Our Home Front Refugees in Crisis

Posted on Mon, Oct 16, 2006 at 13:26 pm

Jonathan M. Stein is general counsel at Community Legal Services, Inc., in Philadelphia

Gideon Aronoff is president and CEO of the Hebrew Immigrant Aid Society in New York

“Give me...Your huddled masses yearning to breathe free.”

Shmuel Kaplan, an 80-old amputee, breathed a sigh of relief when in 1997 the United States granted him political asylum after he fled anti-Semitism in the former Soviet Union. Two years later, we similarly received the Iranian boy Rouzbeh Aliaghaei and his parents. His mother was a high school teacher who had been imprisoned and twice fired for decrying the treatment of women and their lack of freedom. Nine year-old Rouzbeh understood little of his family’s flight—he is afflicted with a rare genetic disorder resulting in profound mental retardation.

Ever lifting the lamp of freedom “beside the golden door” in poet Emma Lazurus’ famous phrase, America welcomed these immigrants on humanitarian grounds, fulfilling our obligation to provide safe harbor to victims of persecution. Because of their severe disabilities, the impoverished Shmuel and Rouzbeh qualified for Medicaid health insurance and the special support of $603 a month through Supplemental Security Income (SSI), the same safety net available to permanently disabled US citizens at the poverty level.

But now Shmuel and Rouzbeh are in crisis: their SSI has been yanked away.
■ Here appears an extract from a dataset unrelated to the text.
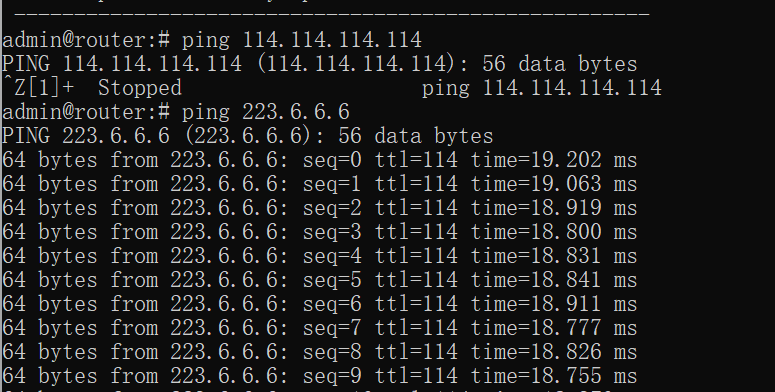
Task: Click the 'ping 223.6.6.6' command line
Action: (x=176, y=112)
Still unable to support themselves, they have hit the end of a seven-year SSI time-limit. In an unprecedented departure from federal policies toward refugees, as part of the 1996 welfare reform law the federal government restricted SSI benefits to refugees to their first seven years in the country.
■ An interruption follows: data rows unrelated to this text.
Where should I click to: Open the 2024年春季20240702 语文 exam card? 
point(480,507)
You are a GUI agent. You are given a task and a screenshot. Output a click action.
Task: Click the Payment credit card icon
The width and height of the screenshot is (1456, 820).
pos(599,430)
However, this policy has proved to be disastrous for Shmuel Kaplan, the Aliaghaei boy and thousands like them, for a variety of reasons. Established in a pre-9/11 era, the cut-off limit assumed that seven years was ample time for refugees or asylees receiving SSI to naturalize into citizenship and as U.S. citizens, continue receiving SSI benefits. The 1996 law also mandated that all other newly arriving legal immigrants eligible for SSI as elderly or disabled would be restricted access to it until they became U.S. citizens.

In retrospect, the 1996 legislation is a “Catch 22.” To naturalize, one must first obtain permanent resident status. Rouzbeh’s parents, for example, applied at the earliest time possible; nonetheless, it took five years for them to receive their “green card,” granting them status of legal permanent residents. The naturalization process then necessitates the refugee to exhaust a five-year permanent residence requirement.
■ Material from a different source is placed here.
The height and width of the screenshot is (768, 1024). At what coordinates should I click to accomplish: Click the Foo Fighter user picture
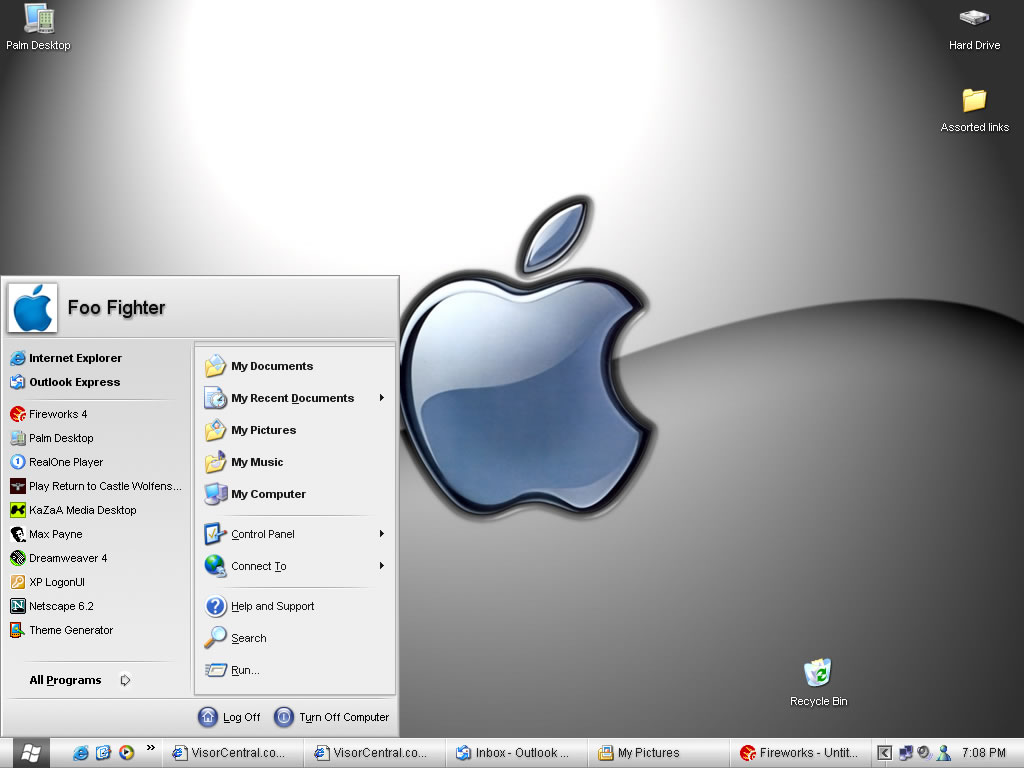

Thereafter, the stalwart applicant faces further processing delays—there are almost one million naturalization applications now backlogged at the U.S. Citizenship and Immigration Services agency primarily due to name and security checks. For Shmuel and for Rouzbeh, as with many other disabled and elderly refugees, their mental impairments and age present further obstacles to naturalization. Six thousand already have been terminated from SSI. If federal law is not adjusted to present realities, 40,000 more terminations are projected.

Linking SSI eligibility to citizenship for disabled refugees is fundamentally flawed. A bi-partisan U.S. Commission on Immigration Reform recommended against its linkage as a debasement of citizenship, reasoning that we should not make deprivation the incentive to naturalize. As well, long-standing federal immigration policy recognizes that refugees often must escape with no assets and no relatives here to support them. As a consequence, our laws have long exempted them from exclusion on “public charge” grounds, or required of them “affidavits of support” from legally responsible sponsors.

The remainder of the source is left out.